342 "supported through state_dict(). See:\n"
343 "https://pytorch.org/tutorials/beginner/saving_loading_models.html"
344 "#saving-loading-a-general-checkpoint-for-inference-and-or-resuming-training"
345 )
RuntimeError: Serialization of parametrized modules is only supported through state_dict().

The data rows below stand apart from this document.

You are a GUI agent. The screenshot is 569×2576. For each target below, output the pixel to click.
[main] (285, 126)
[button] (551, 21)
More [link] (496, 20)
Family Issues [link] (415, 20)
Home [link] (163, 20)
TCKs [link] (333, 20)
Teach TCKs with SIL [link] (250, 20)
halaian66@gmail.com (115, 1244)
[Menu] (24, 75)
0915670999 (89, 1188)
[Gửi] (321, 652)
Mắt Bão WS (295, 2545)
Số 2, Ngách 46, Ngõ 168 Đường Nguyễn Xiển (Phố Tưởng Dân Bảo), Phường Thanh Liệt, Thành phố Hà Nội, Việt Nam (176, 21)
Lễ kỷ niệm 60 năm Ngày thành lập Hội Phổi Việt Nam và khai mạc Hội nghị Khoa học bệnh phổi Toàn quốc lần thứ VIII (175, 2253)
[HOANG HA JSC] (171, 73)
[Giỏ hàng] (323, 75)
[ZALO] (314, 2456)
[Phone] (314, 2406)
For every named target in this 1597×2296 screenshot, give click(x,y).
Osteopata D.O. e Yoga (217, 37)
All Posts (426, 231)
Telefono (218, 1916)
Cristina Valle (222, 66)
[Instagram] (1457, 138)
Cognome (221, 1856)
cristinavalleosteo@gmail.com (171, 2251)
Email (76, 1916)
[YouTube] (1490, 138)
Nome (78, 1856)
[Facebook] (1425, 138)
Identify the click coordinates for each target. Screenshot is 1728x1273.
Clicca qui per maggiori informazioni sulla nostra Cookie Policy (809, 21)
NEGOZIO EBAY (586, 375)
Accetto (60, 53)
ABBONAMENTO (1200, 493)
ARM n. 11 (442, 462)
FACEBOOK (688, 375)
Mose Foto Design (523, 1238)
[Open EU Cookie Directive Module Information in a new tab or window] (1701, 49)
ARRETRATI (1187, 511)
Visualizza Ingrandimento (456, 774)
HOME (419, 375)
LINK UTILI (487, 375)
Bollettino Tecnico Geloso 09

See:
https://pytorch.org/tutorials/beginner/saving_loading_models.html#saving-loading-a-general-checkpoint-for-inference-and-or-resuming-training
Hi @SamMaggioli , this error happens because of the custom LoRA layers that cannot be serialized. There are several ways to address this issue. It was already discussed here, and I've suggested a possible solution in that thread. Hope this helps!